Assam, West Bengal and Punjab have international borders. The threat perception from across the international borders has undergone a sea change in the context of recent developments in the Af-Pak region. Radical groups of different shades are feeling emboldened and are going to make a determined attempt to destabilise Punjab, where there have been several attempts to drop weapons from drones. The seizure of 3,000 kg of heroin that originated from Afghanistan on September 12 and the killing of five army personnel in Surankote (Jammu and Kashmir) on October 11 are straws in the wind. Pakistan-sponsored terrorist groups, particularly the Lashkar-e-Toiba and Jaish-e-Muhammad, will almost certainly renew their onslaught in the border states. West Bengal has already undergone a huge demographic change, thanks to its leaders’ accommodative attitude towards illegal migrants. Assam faces multiple problems of ethnic insurgencies, smuggling, counterfeit currency, drug trafficking, etc.

Under normal circumstances, it should have been possible for the state police of border states to deal with these problems. However, the police across the country are in a state of atrophy and they need the assistance of central armed police forces even for maintaining normal law and order. As such, their effectiveness against the emerging trans-border threats is suspect.

It is in this context that the Government of India decided to extend the jurisdiction of the BSF in three states. Interestingly, the former chief minister of Punjab, Amarinder Singh, has endorsed the Centre’s decision in the wake of incidents of weapons and drugs being pushed into Punjab by Pak-backed syndicates. The Assam chief minister has also welcomed the extension of BSF jurisdiction.

The home ministry’s latest notification only seeks to reinforce the capabilities of the state police in securing the states under section 139 of the BSF Act, which empowers the members of the force to discharge certain powers and duties within local limits of the areas specified in the schedule. The jurisdiction of the state police has neither been curtailed nor its powers reduced in any manner. It is just that the BSF will also be exercising powers of search, seizure and arrest in respect of only the Passport Act 1967, Passport (Entry into India) Act 1920 and specified sections of the Criminal Procedure code — in other words against those entering India illegally. It is merely an “enabling provision aimed at strengthening and complementing the efforts of the state police”. The BSF would, in any case, be handing over the accused together with the seized contraband to the local police. The power to register FIR and investigate the case remains with the state police. To say that half of Punjab will now fall under the BSF jurisdiction is an extremely misleading statement intended to arouse passions and generate anti-Centre feelings.
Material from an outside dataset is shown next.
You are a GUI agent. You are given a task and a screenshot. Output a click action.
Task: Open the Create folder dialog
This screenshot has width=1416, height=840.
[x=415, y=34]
The hypocrisy of the Opposition is further exposed by the fact that, in 2011, the UPA had brought a bill to vest the BSF with powers to search, seize and arrest in any part of the country where it was deployed. It had to be dropped in the face of concerted opposition to the proposed measure.

The Indian Constitution, no doubt, fulfils some conditions of a federation, but it leans towards a strong Centre. As stated by Sir Ivor Jennings, “India has a federation with a strong centralising tendency”. In federations where police and public order are the responsibility of states (as in India), according to Rajeev Dhawan, “the Union may devise emergency regimes in its Constitution through legislation to override the exclusive autonomy of the states in respect of law and order and policy”. National security is a paramount consideration. It is unfortunate that the BSF is being dragged into political controversy when it would actually be over-stretching itself to strengthen national security.

This column first appeared in the print edition on October 16, 2021 under the title ‘Securing the states’. The writer was formerly Director-General, Border Security Force.